Hollywood’un en göz alıcı illüzyon ekibi yeniden sahnede. 2013’te vizyona giren Sihirbazlar Çetesi ile başlayan macera, zekice kurgulanmış soygunlar ve büyüleyici illüzyonlarla sinema tarihine adını yazdırmıştı. Dört genç sihirbazın “Atlılar” adıyla kurdukları gizemli ekibin, adalet dağıtırken kurdukları görsel şovlar hâlâ akıllarda. Film, dünya genelinde 350 milyon doların üzerinde gişe geliri elde ederek sürpriz bir başarıya imza atmıştı. Üç yıl sonra gelen Sihirbazlar Çetesi 2 ise çıtayı biraz daha yukarı taşımaya çalıştı. Daniel Radcliffe‘in sürpriz kötüsüyle, uluslararası bir soygun planının peşine düşen Atlılar bu kez Londra ve Makao sokaklarında illüzyonla dolu bir kovalamacaya imza attı. Her ne kadar eleştirmenlerden ilk film kadar övgü alamasa da, dünya çapında 330 milyon dolar hasılat elde ederek serinin gücünü korudu. Ve şimdi, dokuz yıllık bir sessizliğin ardından, perde yeniden aralanıyor.

Üçüncü film Sihirbazlar Çetesi: Daha Bir Şey Görmediniz, seriyi hem nostaljik bir sevgiyle anıyor hem de yepyeni bir enerjiyle yeniden canlandırmayı hedefliyor. Senaryosunu Seth Grahame- Smith, Michael Lesslie, Rhett Reese ve Paul Wernick’in kaleme aldığı filmin yönetmenliğini, Uncharted, Venom: Zehirli Öfke ve Zombieland gibi filmlerin yönetmeni Ruben Fleischer üstleniyor. Bu kez Atlılar, son derece değerli bir elmasın peşine düşüyor. Ancak tıpkı önceki filmlerde olduğu gibi, hiçbir şey göründüğü gibi değil. İzleyici yine bolca ters köşe, sürpriz plan ve zekice hazırlanmış illüzyonlarla dolu bir dünyanın içine çekiliyor. Jesse Eisenberg, Woody Harrelson, Isla Fisher, Dave Franco, Mark Ruffalo ve Morgan Freeman gibi tanıdık yüzlerin geri döndüğü kadroya; Rosamund Pike, Dominic Sessa, Justice Smith ve Ariana Greenblatt gibi taze isimler de dahil olmuş.

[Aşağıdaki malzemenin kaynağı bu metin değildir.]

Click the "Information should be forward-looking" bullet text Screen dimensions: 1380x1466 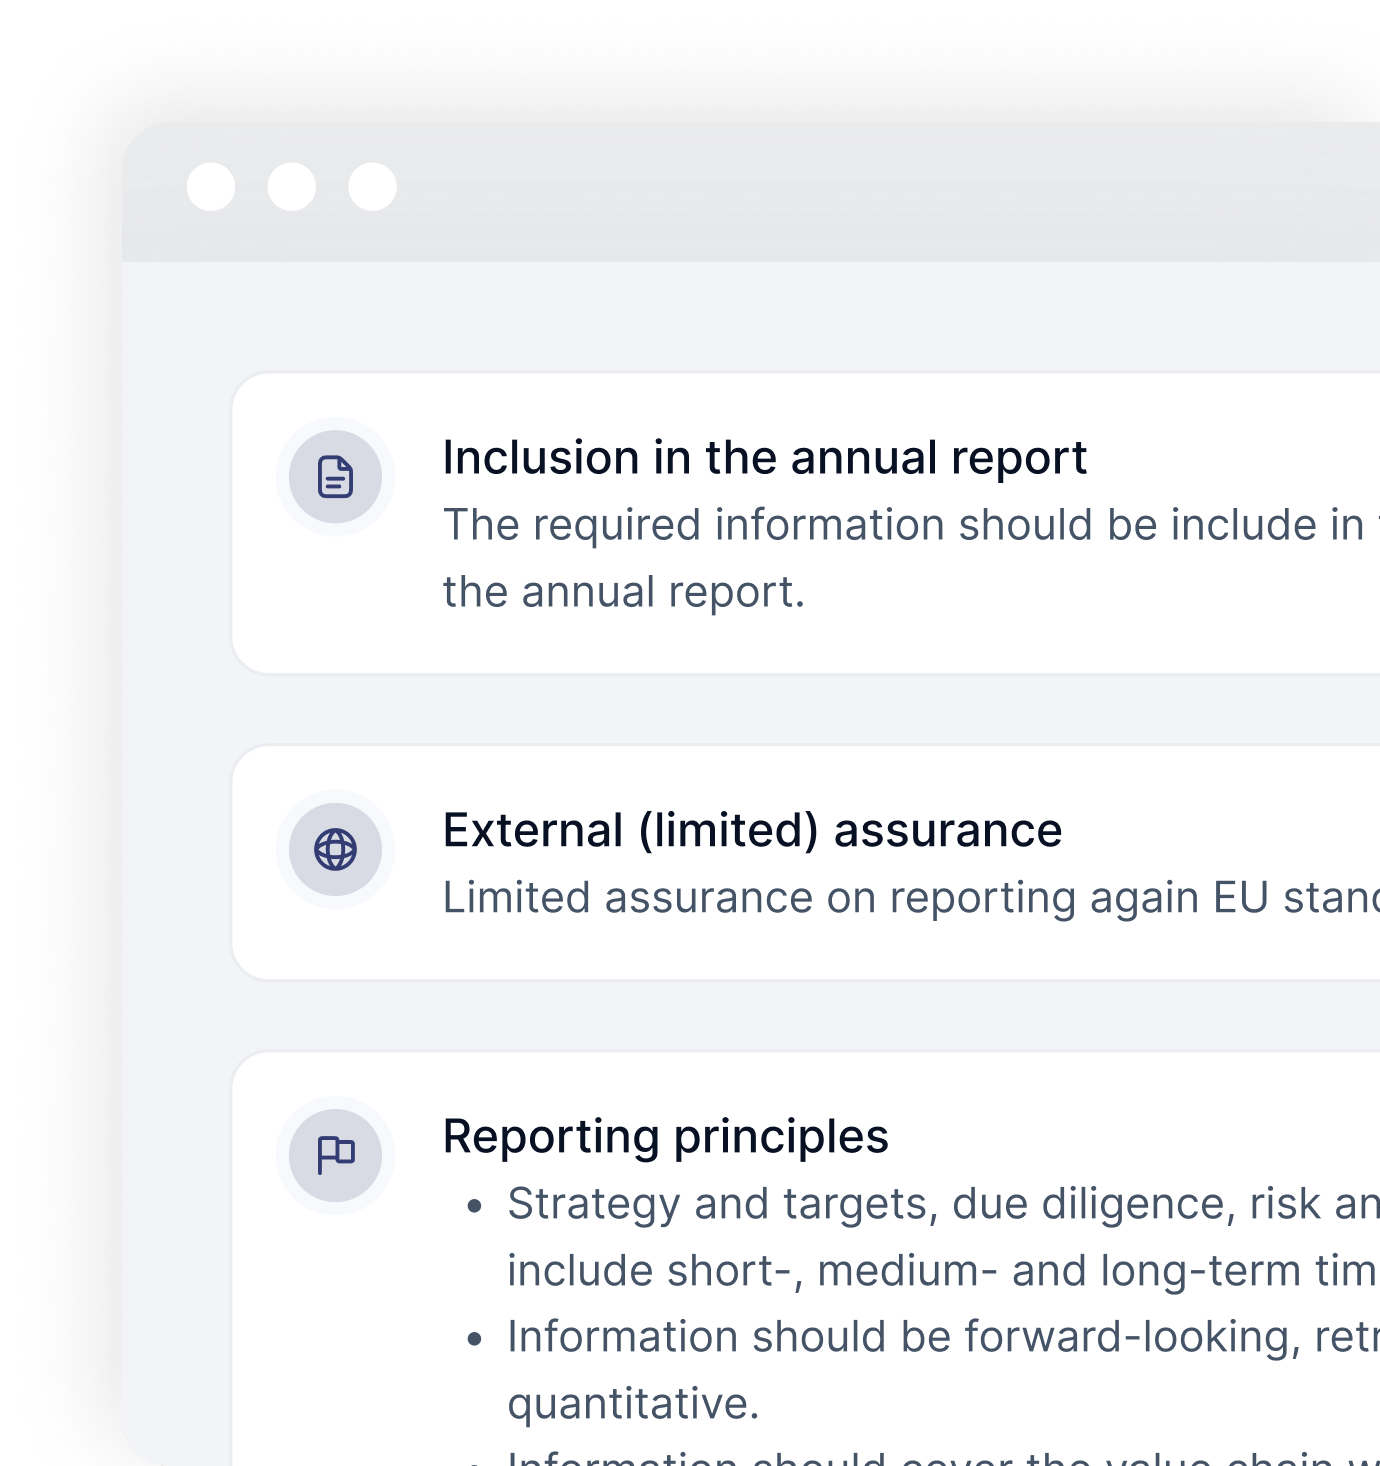point(942,1337)
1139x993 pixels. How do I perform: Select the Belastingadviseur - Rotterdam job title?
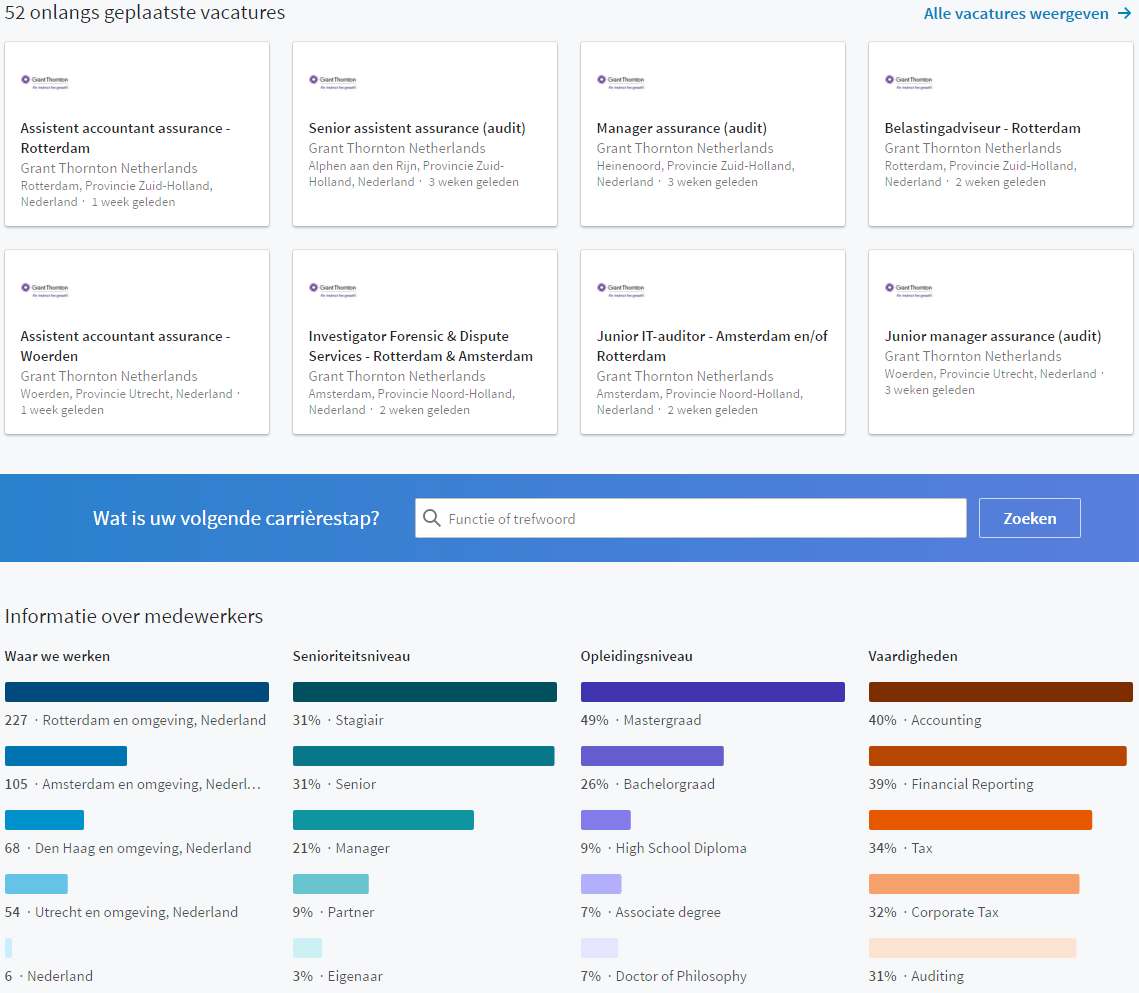982,128
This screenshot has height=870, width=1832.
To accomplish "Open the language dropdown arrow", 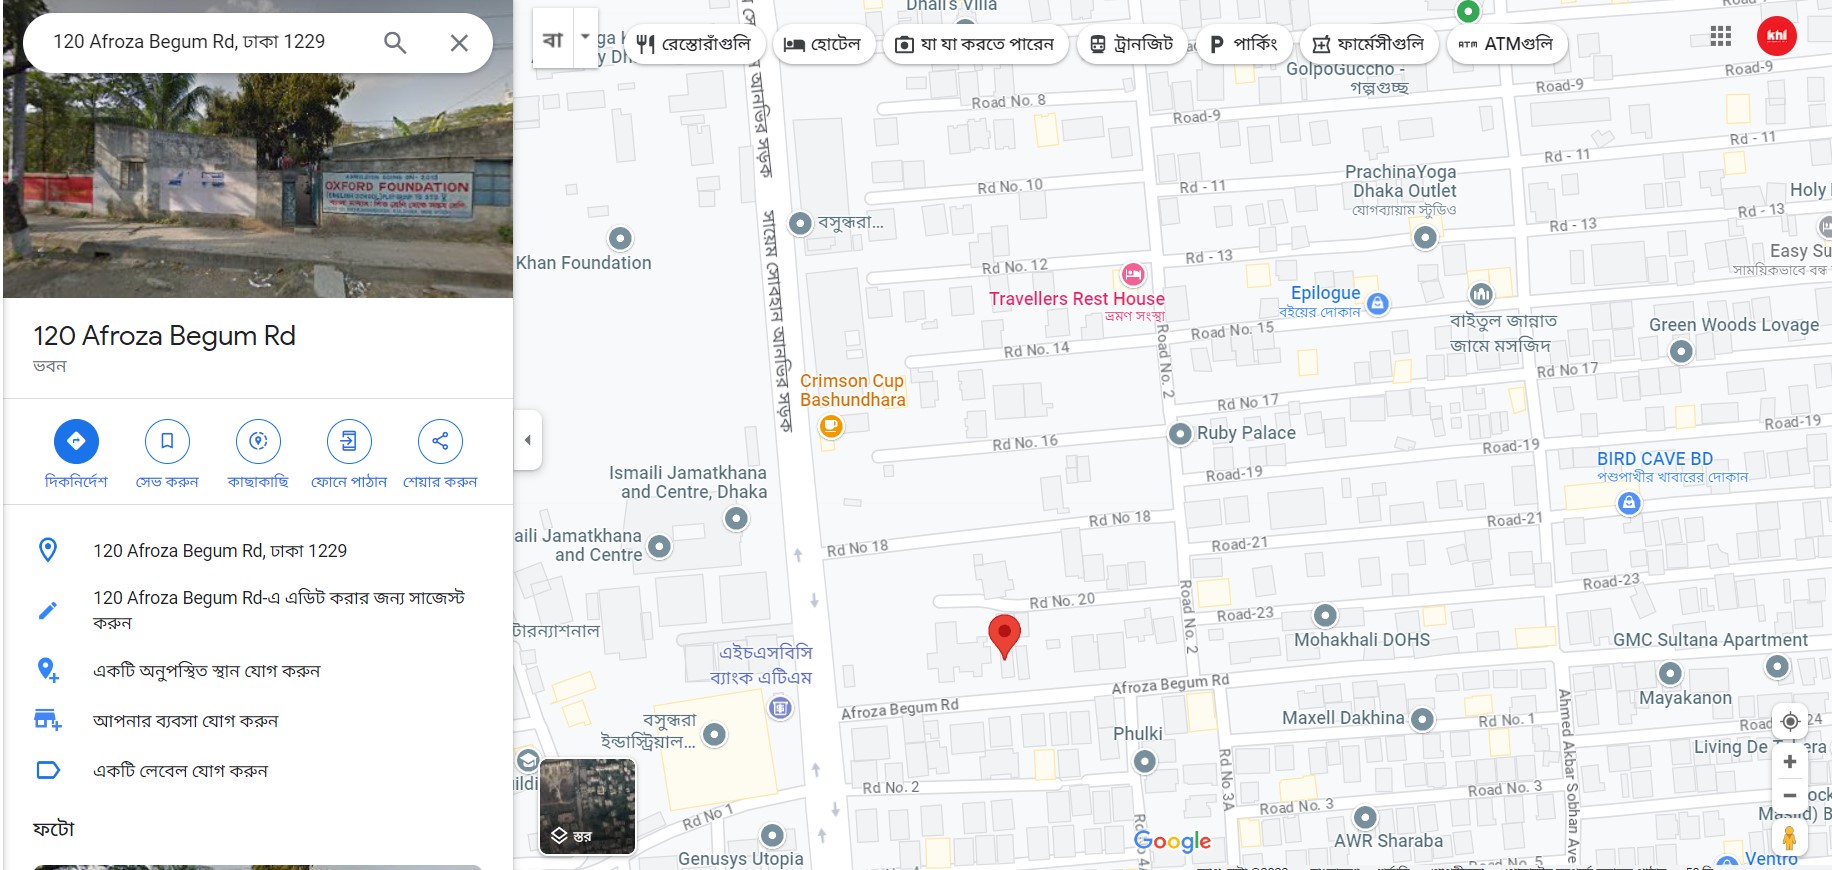I will click(x=586, y=36).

Serinin ilk filmi illüzyonun büyüsünü bir soygun hikâyesiyle birleştirerek izleyiciyi zekâya, hıza ve yanılsamaya hayran bırakmıştı. İkincisi ise bu dünyanın sınırlarını genişletip, sihrin ötesinde sistem eleştirisine göz kırpmıştı. Üçüncü film ise her iki dünyanın en iyi yönlerini birleştiriyor: hem zekice planlanmış bir soygun hikâyesi hem de “gözünü açık tut” mesajını veren bir modern illüzyon masalı. Bu tür numarası bol, şaşırtmacalı ters köşeli filmleri sevdiyseniz ve eğer ilk iki film sizi büyülediyse, bu filmi de yine hayranlıkla izleyeceksiniz demektir. Ancak beklentiniz büyük olursa hayal kırıklığınız da büyük olabilir. Nitekim, uluslararası arenada film için pek de olumlu eleştiriler yapılmamış. “Kanunsuz sihirbazlar hakkındaki bu aksiyon devam filmi, insanüstü hareketler ve bayat esprilerle giderek daha karmaşık ve gülünç hale geliyor. Çok fazla bir şey ifade etmeyen, patlamış mısır dostu bir eğlence” gibi yorumlara rast geldim. Peki, sinemada bu tür başka hangi filmler var? Gelin beraber bakalım…
SİNEMANIN EN BÜYÜLÜ FİLMLERİ
Sihir, aslında sinemanın özünde hep vardı. Kamera ilk döndüğü andan itibaren, seyircinin gözünü kandırmak, gerçek ile hayali karıştırmak sinemanın en eski oyunlarından biri oldu. Kimi yönetmenler bunu görsel efektlerle, kimileri ise saf illüzyonla yaptı. İşte sinema tarihine damga vurmuş, “gözünü açık tut” dedirten o büyülü filmlerden bazıları…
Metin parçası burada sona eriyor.